11.31k stars 645 forks source link

NFD form combining characters not picked up as part of word #1099

Open retorquere opened 3 months ago

retorquere commented 3 months ago

function show(s) {
  return s.replace(/[^\x00-\x7F]/g, c => "\\u" + ("0000" + c.charCodeAt(0).toString(16)).slice(-4))
}
var nlp = require("compromise/one")
var doc = nlp('Poincare\u0301')
for (const term of doc.json({offset:true})[0].terms) {
  console.log(show(JSON.stringify(term, null, 2)))
}

logs

{
  "text": "Poincare",
  "pre": "",
  "post": "\u0301",
  "tags": [],
  "normal": "poincare",
  "index": [
    0,
    0
  ],
  "id": "poincare|002000009",
  "offset": {
    "index": 0,
    "start": 0,
    "length": 8
  }
}

normalizing to NFC does work, but not every combining char combination has an NFC form (eg 'Poincare\u0301 E\u0300\u0304'.normalize('NFC'))

spencermountain commented 3 months ago

hey, good catch! Yeah, I agree that compromise should not tokenize these inline unicode forms. happy to add a guard for this, in the next release. cheers

spencermountain commented 3 months ago

hey, just double-checking something, your example Poincare\u0301 seems to be a punctuation symbol '́' - which arguably should be considered non-word whitepsace maybe.

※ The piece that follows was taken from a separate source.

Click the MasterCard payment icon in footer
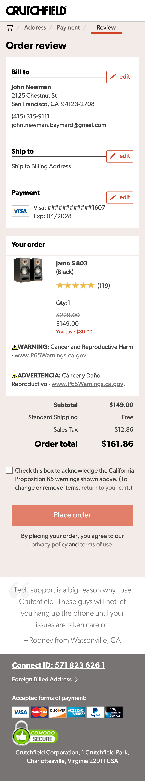 39,712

Can you generate an example where the NFD character is more word-like? I agree it rubs-up against the javascript normalize feature, and maybe our supporting it would just complicate things. lemme know, cheers

retorquere commented 3 months ago

It's just the Combining Acute Accent:

const show = obj => JSON.stringify(obj, null, 2).replace(/[\u007F-\uFFFF]/g, chr => `\\u${(`0000${chr.charCodeAt(0).toString(16)}`).substr(-4)}`)
console.log(show(`e\u0301`.normalize('NFC')))

shows

"\u00e9"

it's easy enough to normalize the input before passing it into tokenization, but that would then be a design constraint, and as mentioned, there are combining characters that have no single-char NFC form.